Teaching the Old Lessons

by Mark White

Occasionally, some well-meaning but misguided brother will chide us for teaching the old lessons. He will say, "You are answering questions no one is asking any longer." By this, he means to squelch our teaching on the first principles of Gospel obedience and salvation by grace through faith; the nature, organization, and work of the church; Biblical morality; and the need for scriptural authority.

Of course, we understand that some people don't ask questions like, "What must I do to be saved?" as people did in Bible days (Acts 16:30). However, not everyone raised such an important question back then, either. Just because men ask the wrong questions, or they don't ask any questions at all, does not mean that we must alter our teaching to accommodate the "felt needs" of the people of our time.

Haven't people always clamored for something new, novel, different, and more exciting?
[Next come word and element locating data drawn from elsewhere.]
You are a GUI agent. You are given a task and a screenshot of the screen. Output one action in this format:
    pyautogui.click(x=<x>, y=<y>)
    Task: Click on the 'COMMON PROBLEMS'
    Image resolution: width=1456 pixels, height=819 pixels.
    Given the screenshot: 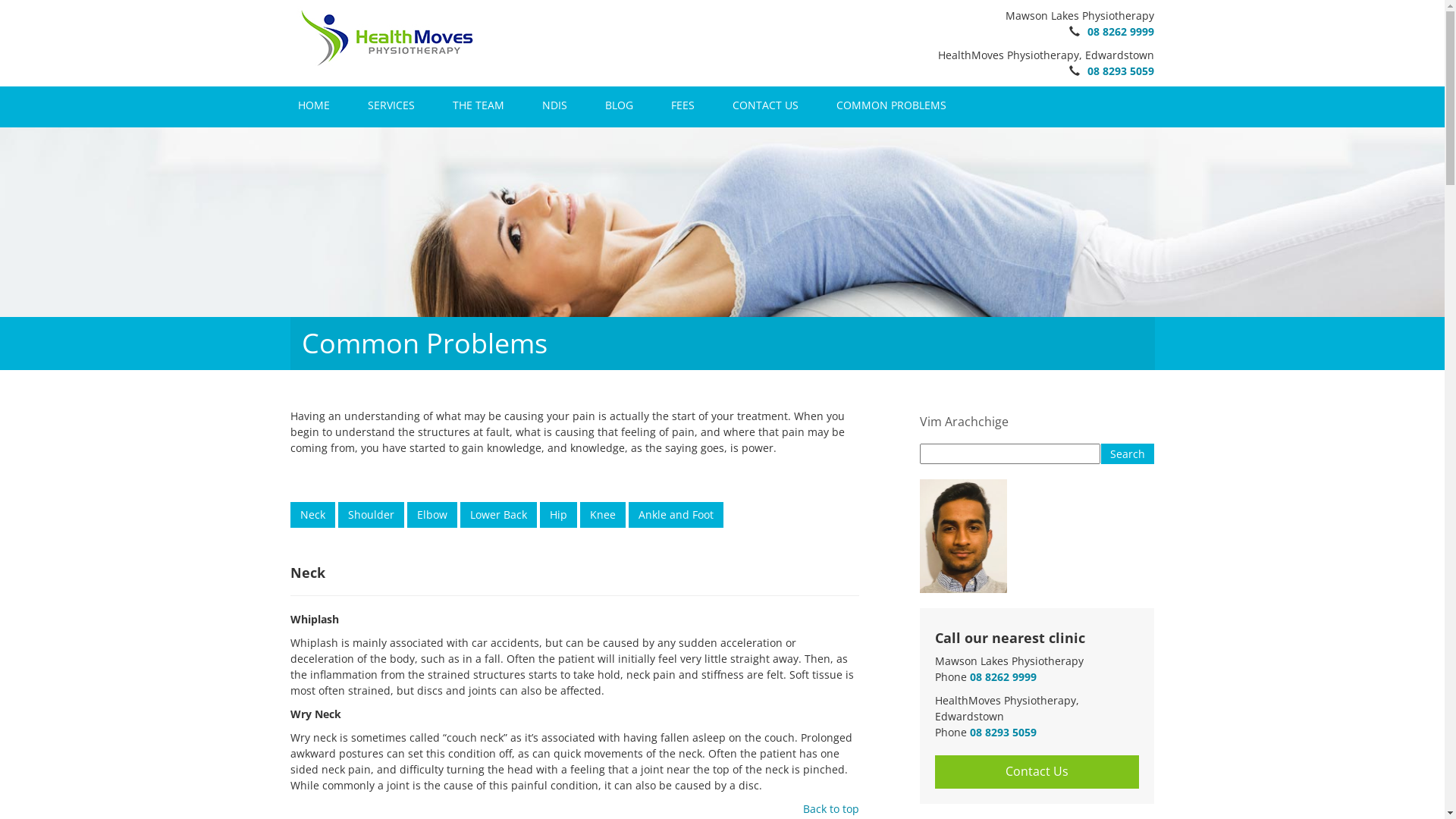 What is the action you would take?
    pyautogui.click(x=890, y=104)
Of course, we have. We do like to hear new things, even strange things. A skilled teacher of God's word will be careful to "clothe old truths in new robes," just as a good cook will find new and interesting ways to prepare and serve potatoes. Yet, the truth is still the truth. Its nature and essence never change. We might present it differently or approach the teaching of truth by some new methods, but in the end, the old truths will be clearly stated.

Older, more mature Christians must learn to be patient as the old lessons are taught again and again. There is always a new generation coming on or a new convert here and there who needs the lessons we think we know all too well. If we insist on teaching something novel and exciting, what will happen to the people who are yet untaught? Do they not now need the same lessons today's mature Christians needed when they were novices? Judges 2:10 states of Israel, following the days of Joshua, "All that generation also were gathered to their fathers; and there arose another generation after them who did not know the LORD, nor yet the work which He had done for Israel." Even Jeremiah encouraged the people of his day to ask for the "old paths" (Jeremiah 6:16). However, most of the people to whom Jeremiah recommended this course rejected it and, as a result, ended up in a seventy-year captivity among the Babylonians. Jeremiah preached that the "good way" was to be found in the "old paths."

It is no compliment to us when many of our young people in some churches have not even been given the opportunity to hear the old lessons. It isn't that they reject the teaching. They've just never been exposed to it! Elders and preachers who have served up the novel and new while neglecting the tried and true will pay for their negligence, to be sure. Besides, if someone is preaching something new and novel, shouldn't that be examined closely to see whether it is true? (Acts 17:11)

We must not grow weary of the old truths that distinguish the people of God. Spiritual ignorance will be the cause of our destruction both now and eternally. If we neglect the old lessons, the church that results will lose its distinctiveness and the identity that God has given it.